Judd Foundation Sues Galleries over Fingerprints Left on Work

The Judd Foundation, which maintains the Marfa, Texas, and New York City studios of American Minimal artist Donald Judd (1928–1994) and has care of his legacy, is suing a pair of galleries over allegations that the dealers returned a loaned work in unsalable condition. According to the complaint, filed with the Manhattan Supreme Court, the New York–based Tina Kim Gallery and the Seoul- and Busan-based Kukje Gallery in 2015 accepted a Judd sculpture on consignment and in 2018 returned it damaged. The galleries, which are owned by members of the same family and are jointly operated, failed to mention the injury to the work on returning it, leaving conservators to discover the harm.

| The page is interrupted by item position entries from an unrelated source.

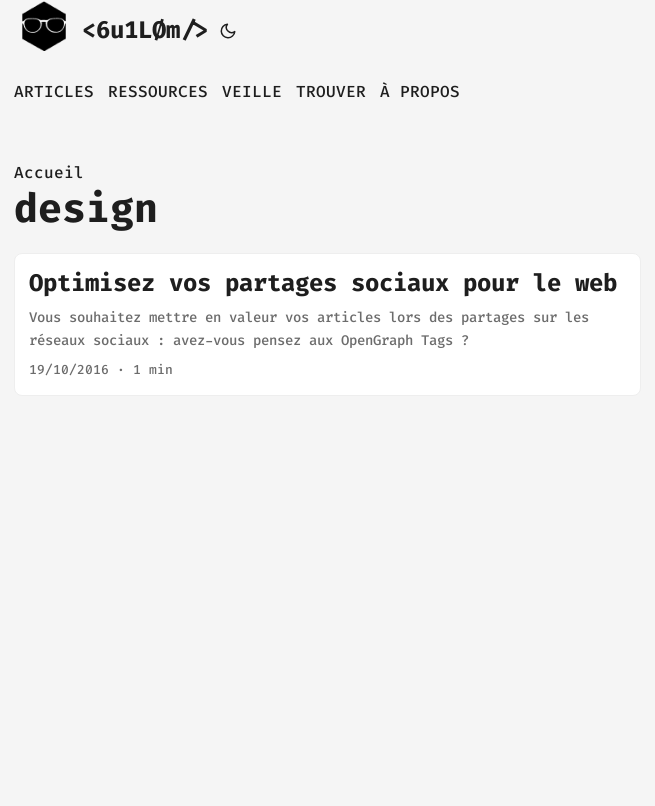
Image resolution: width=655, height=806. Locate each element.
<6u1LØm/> (111, 28)
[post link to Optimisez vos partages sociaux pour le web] (327, 324)
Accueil (49, 172)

The work in question is Judd’s 1991 Untitled, from his “Menziken” series, a group of boxes made from anodized aluminum and translucent Plexiglas and typical of the artist’s austere and understated oeuvre. The court filing notes that the work requires careful handling and that “any fingerprints on the anodized aluminum surface must be removed quickly or over time the oils in the fingerprints can react with the surface and leave permanent, disfiguring, irreversible marks.” Such marks were found on the work following its three-year sojourn, during which it failed to find a buyer. A consignment agreement shows that the sculpture was priced at $850,000; on its being returned to the Judd Foundation, officials there filed an insurance claim on the “irreparably” damaged work and received $680,000 from the insurer, or 80 percent of the work’s value. The suit—initially filed in Texas federal court but dismissed in August for being outside of that state’s jurisdiction—seeks the remaining $170,000 from Tina Kim Gallery and Kukje Gallery, on the claim that the work now can’t be sold.